Si tratta di una emozione complessa che non nasce con noi in quanto non rientra tra quelle primarie e che spesso viene stimolata da percezioni che possono anche non essere corrette. Proprio perché si tratta di un vissuto che tuti abbiamo sperimentato qualche volta nella vita, quindi facciamo molta attenzione!
Il senso di colpa si accompagna ad una visione empatica
Se non riuscissimo a condividere lo stato emotivo degli altri non ci sarebbe modo di sperimentare il fallimento nei loro confronti ma occorre sottolineare, all’interno di questo percorso, anche il ruolo delle punizioni.
La capacità di percepire il senso di colpa si acquisisce durante l’infanzia
I genitori, attraverso divieti e rimproveri, marcano la differenza tra azioni giuste e sbagliate e possono utilizzare le punizioni come rinforzo alle loro indicazioni. Fin qui tutto procede linearmente.
Quando, invece, gli adulti oltre a correggere i comportamenti sbagliati dei bambini utilizzano messaggi contraddittori sotto forma di ricatto morale la situazione cambia radicalmente.
Man mano che cresce, il bimbo è spinto a creare la sua morale non più dalla paura della punizione ma dalla consapevolezza che, eventuali, comportamenti inopportuni, o sbagliati, potrebbero fargli perdere l’appoggio delle figure di riferimento. Ecco che il piccolo propone azioni che hanno l’obiettivo di preservare l’affetto dell’altro.
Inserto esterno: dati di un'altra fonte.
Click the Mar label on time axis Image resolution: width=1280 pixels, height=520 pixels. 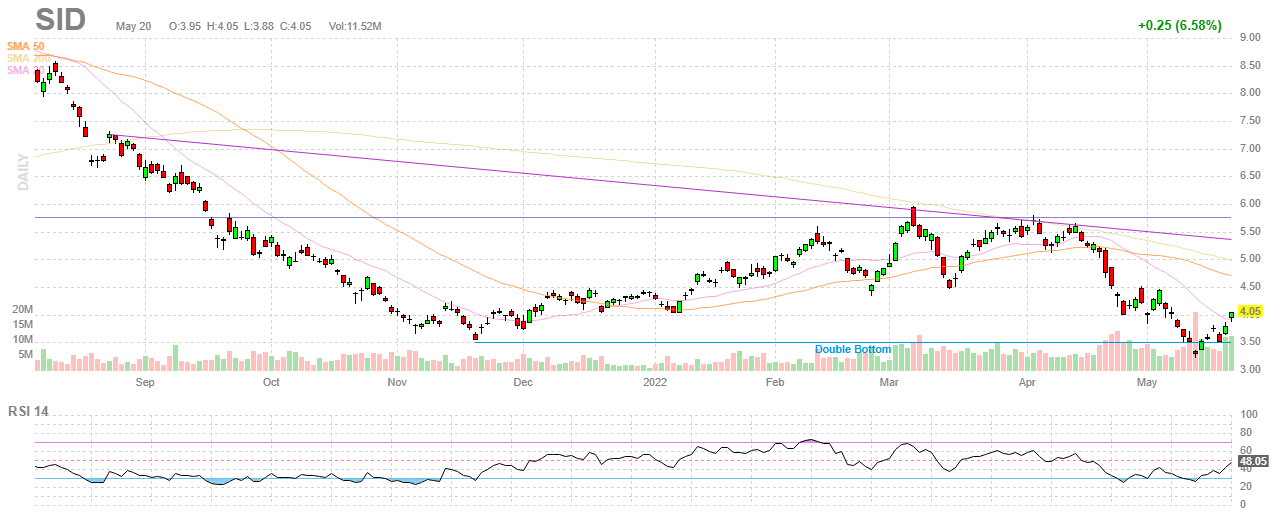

Occhio alle punizioni/ricatto
Frasi che evidenziano le conseguenze negative dell’errore generando vissuti di abbandono come giuste punizioni stimolano soltanto inutili angoscie. Associando la colpa ad una punizione necessaria, si fa nascere la convinzione di meritarla sempre e comunque e non permette alla persona di analizzare liberamente la situazione per monitorare pensieri azioni e comportamenti in modo coerente.
Il rischio è quello di iniziare a sopravvalutare le conseguenze delle proprie azioni, di non accettare di aver commesso qualcosa di sbagliato e, quindi, di non poter rimediare e di non poter venire perdonati. Un circolo disfunzionale lungo e interrotto solo dalla convinzione di aver scontato la propria pena nel modo che si crede più giusto e non sarà sicuramente quello corretto.
Ecco perché non dobbiamo trasformare il senso di colpa nel nostro peggior nemico ma, qualora servisse, dobbiamo solo utilizzarlo come un’emozione temporalmente passeggera che ci permetta di analizzare i dati di realtà sempre in modo serno e consapevole.